*** THE DATA ***

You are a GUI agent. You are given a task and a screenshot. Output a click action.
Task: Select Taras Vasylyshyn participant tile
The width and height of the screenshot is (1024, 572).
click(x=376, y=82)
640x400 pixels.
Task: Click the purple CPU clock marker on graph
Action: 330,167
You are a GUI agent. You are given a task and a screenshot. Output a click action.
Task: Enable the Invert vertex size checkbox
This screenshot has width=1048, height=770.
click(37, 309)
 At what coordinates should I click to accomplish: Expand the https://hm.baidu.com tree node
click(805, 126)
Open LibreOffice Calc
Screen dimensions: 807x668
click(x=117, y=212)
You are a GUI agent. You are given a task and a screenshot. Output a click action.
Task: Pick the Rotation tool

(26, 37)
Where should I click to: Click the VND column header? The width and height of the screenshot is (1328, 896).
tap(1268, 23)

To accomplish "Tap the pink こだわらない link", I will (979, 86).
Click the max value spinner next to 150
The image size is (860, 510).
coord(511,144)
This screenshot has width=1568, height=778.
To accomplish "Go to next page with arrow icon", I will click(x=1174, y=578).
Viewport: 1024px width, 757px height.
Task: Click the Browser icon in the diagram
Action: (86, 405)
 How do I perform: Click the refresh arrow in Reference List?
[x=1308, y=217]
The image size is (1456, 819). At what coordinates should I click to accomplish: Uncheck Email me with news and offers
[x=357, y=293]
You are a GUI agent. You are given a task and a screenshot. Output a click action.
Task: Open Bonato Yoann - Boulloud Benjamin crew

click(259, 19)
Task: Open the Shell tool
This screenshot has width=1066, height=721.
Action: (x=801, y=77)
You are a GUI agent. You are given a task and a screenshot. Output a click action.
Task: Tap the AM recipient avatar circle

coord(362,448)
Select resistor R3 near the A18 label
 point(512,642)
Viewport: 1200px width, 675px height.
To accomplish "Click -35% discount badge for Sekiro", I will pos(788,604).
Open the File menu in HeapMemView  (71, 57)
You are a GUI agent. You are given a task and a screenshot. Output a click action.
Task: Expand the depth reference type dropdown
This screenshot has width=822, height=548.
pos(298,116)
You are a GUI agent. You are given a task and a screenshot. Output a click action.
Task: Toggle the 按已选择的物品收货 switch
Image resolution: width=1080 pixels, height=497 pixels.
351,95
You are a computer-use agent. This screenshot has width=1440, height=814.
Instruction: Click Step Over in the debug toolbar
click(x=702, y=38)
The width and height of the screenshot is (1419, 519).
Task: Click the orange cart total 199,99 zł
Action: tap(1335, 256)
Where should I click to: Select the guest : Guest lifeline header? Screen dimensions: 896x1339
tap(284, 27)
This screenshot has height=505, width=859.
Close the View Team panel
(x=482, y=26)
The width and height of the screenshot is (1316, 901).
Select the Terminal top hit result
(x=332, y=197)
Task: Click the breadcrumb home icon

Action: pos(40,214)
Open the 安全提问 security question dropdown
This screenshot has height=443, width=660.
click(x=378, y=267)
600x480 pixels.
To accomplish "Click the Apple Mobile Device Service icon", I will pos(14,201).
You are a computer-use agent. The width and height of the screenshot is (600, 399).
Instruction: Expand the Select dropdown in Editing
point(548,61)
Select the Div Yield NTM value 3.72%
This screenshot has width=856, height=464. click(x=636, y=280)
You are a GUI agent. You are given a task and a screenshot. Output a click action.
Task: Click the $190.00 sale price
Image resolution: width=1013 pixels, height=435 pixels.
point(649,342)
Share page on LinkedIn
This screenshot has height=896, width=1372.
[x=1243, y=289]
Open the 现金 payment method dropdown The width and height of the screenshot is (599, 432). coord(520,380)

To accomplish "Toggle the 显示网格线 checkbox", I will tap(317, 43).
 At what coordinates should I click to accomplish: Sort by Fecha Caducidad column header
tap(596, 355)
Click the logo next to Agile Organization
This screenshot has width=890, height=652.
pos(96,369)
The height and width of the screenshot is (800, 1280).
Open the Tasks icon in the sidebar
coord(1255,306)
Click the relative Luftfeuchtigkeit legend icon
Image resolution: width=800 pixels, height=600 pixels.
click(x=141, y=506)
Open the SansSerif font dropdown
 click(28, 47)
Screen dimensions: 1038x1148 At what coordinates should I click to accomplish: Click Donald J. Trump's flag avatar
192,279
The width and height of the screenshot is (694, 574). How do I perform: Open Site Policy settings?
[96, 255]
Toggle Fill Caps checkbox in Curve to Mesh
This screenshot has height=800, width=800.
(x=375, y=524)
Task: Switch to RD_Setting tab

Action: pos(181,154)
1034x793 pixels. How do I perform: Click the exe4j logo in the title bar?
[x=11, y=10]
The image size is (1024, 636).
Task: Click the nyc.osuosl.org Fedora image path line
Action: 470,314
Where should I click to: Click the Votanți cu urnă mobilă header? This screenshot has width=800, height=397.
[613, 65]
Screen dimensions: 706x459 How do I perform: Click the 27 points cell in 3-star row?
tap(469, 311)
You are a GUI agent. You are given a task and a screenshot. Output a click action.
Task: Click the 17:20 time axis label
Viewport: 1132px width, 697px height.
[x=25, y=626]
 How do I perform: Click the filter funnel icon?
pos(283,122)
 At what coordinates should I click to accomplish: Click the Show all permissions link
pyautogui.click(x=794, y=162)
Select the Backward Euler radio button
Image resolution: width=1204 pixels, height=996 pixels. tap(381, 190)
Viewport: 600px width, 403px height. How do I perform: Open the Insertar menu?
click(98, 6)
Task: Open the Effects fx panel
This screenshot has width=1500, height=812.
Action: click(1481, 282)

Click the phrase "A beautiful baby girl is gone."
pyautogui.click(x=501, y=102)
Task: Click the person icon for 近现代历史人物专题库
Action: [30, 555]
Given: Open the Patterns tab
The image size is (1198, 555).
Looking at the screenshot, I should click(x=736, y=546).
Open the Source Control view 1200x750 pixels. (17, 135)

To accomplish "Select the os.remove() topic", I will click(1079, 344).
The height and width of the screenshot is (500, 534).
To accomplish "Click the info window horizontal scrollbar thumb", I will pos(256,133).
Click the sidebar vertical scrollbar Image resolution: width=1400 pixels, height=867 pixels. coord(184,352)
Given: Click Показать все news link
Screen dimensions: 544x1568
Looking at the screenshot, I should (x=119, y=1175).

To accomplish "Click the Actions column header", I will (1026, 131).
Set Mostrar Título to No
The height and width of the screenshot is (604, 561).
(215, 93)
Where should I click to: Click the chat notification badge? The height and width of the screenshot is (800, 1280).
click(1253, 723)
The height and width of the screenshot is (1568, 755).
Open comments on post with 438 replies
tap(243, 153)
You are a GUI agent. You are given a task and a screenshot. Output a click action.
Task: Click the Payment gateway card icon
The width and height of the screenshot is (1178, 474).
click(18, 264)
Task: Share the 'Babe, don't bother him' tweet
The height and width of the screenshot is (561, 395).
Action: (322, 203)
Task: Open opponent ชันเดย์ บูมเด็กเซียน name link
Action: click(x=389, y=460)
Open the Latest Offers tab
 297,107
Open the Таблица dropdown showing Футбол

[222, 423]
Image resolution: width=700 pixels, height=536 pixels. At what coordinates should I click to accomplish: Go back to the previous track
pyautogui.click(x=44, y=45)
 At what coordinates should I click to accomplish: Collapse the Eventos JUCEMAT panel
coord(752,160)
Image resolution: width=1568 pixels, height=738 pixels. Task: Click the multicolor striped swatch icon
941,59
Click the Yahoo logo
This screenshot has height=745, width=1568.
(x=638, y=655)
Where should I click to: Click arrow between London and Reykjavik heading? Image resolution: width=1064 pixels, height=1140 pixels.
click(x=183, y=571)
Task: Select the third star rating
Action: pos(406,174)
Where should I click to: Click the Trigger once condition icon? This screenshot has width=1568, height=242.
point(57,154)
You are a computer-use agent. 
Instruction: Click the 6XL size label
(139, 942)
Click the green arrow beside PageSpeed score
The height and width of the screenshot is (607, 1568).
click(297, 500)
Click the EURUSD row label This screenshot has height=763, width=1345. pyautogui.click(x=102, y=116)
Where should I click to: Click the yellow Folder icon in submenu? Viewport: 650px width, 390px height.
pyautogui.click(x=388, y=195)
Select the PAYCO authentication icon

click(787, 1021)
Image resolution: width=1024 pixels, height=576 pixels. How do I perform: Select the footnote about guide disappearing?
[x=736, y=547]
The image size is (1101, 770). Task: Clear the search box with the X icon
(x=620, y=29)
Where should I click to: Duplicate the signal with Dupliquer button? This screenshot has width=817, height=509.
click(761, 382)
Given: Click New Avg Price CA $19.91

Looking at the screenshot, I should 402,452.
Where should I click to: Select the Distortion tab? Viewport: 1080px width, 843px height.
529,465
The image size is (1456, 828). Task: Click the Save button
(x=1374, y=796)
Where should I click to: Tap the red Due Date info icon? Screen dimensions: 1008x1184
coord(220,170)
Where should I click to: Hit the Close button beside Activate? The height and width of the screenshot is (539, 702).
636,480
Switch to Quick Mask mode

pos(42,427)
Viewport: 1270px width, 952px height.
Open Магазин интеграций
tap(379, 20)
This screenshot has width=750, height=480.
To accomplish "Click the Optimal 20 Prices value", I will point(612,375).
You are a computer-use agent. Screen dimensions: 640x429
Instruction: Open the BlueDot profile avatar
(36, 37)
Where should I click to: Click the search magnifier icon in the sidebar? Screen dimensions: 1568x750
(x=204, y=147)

*** End of THE DATA ***

TASK DIRECTIONS:
Pick out every line above that holds the word "scrollbar" and copy it.

THE COMPLETED TASK:
To accomplish "Click the info window horizontal scrollbar thumb", I will pos(256,133).
Click the sidebar vertical scrollbar Image resolution: width=1400 pixels, height=867 pixels. coord(184,352)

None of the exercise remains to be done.